Exercise goal:
Nothing in the data should be left out or altered when it is retyped.

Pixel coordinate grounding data
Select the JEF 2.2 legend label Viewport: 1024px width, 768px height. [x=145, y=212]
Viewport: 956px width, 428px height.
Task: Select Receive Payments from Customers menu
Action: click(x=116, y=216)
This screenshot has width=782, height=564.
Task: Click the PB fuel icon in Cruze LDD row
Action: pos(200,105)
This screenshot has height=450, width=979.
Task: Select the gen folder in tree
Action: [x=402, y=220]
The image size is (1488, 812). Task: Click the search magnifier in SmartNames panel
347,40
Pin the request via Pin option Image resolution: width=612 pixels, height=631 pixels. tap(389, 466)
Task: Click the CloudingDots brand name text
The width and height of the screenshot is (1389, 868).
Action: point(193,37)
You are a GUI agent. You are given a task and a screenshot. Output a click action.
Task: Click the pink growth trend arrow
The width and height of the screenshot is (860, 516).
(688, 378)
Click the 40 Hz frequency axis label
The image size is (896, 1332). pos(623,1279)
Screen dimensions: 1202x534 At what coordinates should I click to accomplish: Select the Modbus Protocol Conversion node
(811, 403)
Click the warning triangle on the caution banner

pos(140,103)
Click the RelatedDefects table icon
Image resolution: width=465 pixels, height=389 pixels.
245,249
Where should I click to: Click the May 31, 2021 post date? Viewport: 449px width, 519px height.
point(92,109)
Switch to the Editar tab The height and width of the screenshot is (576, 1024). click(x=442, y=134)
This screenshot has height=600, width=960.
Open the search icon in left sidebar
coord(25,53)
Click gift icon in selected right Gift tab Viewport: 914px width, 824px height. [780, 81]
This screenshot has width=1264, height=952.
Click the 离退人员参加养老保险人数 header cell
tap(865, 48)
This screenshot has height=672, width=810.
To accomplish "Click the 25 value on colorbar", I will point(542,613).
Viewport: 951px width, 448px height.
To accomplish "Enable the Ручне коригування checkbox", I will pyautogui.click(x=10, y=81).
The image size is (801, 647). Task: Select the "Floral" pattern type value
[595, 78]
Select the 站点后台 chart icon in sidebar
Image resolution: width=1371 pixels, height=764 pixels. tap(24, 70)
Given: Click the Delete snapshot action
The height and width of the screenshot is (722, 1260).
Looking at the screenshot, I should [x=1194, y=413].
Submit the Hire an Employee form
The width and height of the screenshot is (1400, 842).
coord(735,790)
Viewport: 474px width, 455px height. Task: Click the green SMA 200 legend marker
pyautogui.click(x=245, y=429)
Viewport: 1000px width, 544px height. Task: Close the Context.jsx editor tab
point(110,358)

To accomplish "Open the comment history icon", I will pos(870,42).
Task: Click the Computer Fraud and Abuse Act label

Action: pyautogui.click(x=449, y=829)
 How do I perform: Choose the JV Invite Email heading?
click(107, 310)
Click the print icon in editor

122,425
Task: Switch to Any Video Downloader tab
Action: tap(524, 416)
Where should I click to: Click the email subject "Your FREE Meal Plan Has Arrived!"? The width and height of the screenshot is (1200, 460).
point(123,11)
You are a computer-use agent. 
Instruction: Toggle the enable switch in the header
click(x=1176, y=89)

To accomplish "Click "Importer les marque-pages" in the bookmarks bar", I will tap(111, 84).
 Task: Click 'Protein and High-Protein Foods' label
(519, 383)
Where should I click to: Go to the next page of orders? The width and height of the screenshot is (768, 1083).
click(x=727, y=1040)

Task output:
Select the JEF 2.2 legend label Viewport: 1024px width, 768px height. [x=145, y=212]
Viewport: 956px width, 428px height.
Task: Select Receive Payments from Customers menu
Action: click(x=116, y=216)
This screenshot has width=782, height=564.
Task: Click the PB fuel icon in Cruze LDD row
Action: pos(200,105)
This screenshot has height=450, width=979.
Task: Select the gen folder in tree
Action: [x=402, y=220]
The image size is (1488, 812). Task: Click the search magnifier in SmartNames panel
347,40
Pin the request via Pin option Image resolution: width=612 pixels, height=631 pixels. tap(389, 466)
Task: Click the CloudingDots brand name text
The width and height of the screenshot is (1389, 868).
Action: point(193,37)
You are a GUI agent. You are given a task and a screenshot. Output a click action.
Task: Click the pink growth trend arrow
The width and height of the screenshot is (860, 516).
(688, 378)
Click the 40 Hz frequency axis label
The image size is (896, 1332). pos(623,1279)
Screen dimensions: 1202x534 At what coordinates should I click to accomplish: Select the Modbus Protocol Conversion node
(811, 403)
Click the warning triangle on the caution banner

pos(140,103)
Click the RelatedDefects table icon
Image resolution: width=465 pixels, height=389 pixels.
245,249
Where should I click to: Click the May 31, 2021 post date? Viewport: 449px width, 519px height.
point(92,109)
Switch to the Editar tab The height and width of the screenshot is (576, 1024). click(x=442, y=134)
This screenshot has height=600, width=960.
Open the search icon in left sidebar
coord(25,53)
Click gift icon in selected right Gift tab Viewport: 914px width, 824px height. [780, 81]
This screenshot has width=1264, height=952.
Click the 离退人员参加养老保险人数 header cell
tap(865, 48)
This screenshot has height=672, width=810.
To accomplish "Click the 25 value on colorbar", I will point(542,613).
Viewport: 951px width, 448px height.
To accomplish "Enable the Ручне коригування checkbox", I will pyautogui.click(x=10, y=81).
The image size is (801, 647). Task: Select the "Floral" pattern type value
[595, 78]
Select the 站点后台 chart icon in sidebar
Image resolution: width=1371 pixels, height=764 pixels. tap(24, 70)
Given: Click the Delete snapshot action
The height and width of the screenshot is (722, 1260).
Looking at the screenshot, I should [x=1194, y=413].
Submit the Hire an Employee form
The width and height of the screenshot is (1400, 842).
coord(735,790)
Viewport: 474px width, 455px height. Task: Click the green SMA 200 legend marker
pyautogui.click(x=245, y=429)
Viewport: 1000px width, 544px height. Task: Close the Context.jsx editor tab
point(110,358)

To accomplish "Open the comment history icon", I will pos(870,42).
Task: Click the Computer Fraud and Abuse Act label

Action: pyautogui.click(x=449, y=829)
 How do I perform: Choose the JV Invite Email heading?
click(107, 310)
Click the print icon in editor

122,425
Task: Switch to Any Video Downloader tab
Action: tap(524, 416)
Where should I click to: Click the email subject "Your FREE Meal Plan Has Arrived!"? The width and height of the screenshot is (1200, 460).
point(123,11)
You are a computer-use agent. 
Instruction: Toggle the enable switch in the header
click(x=1176, y=89)

To accomplish "Click "Importer les marque-pages" in the bookmarks bar", I will tap(111, 84).
 Task: Click 'Protein and High-Protein Foods' label
(519, 383)
Where should I click to: Go to the next page of orders? The width and height of the screenshot is (768, 1083).
click(x=727, y=1040)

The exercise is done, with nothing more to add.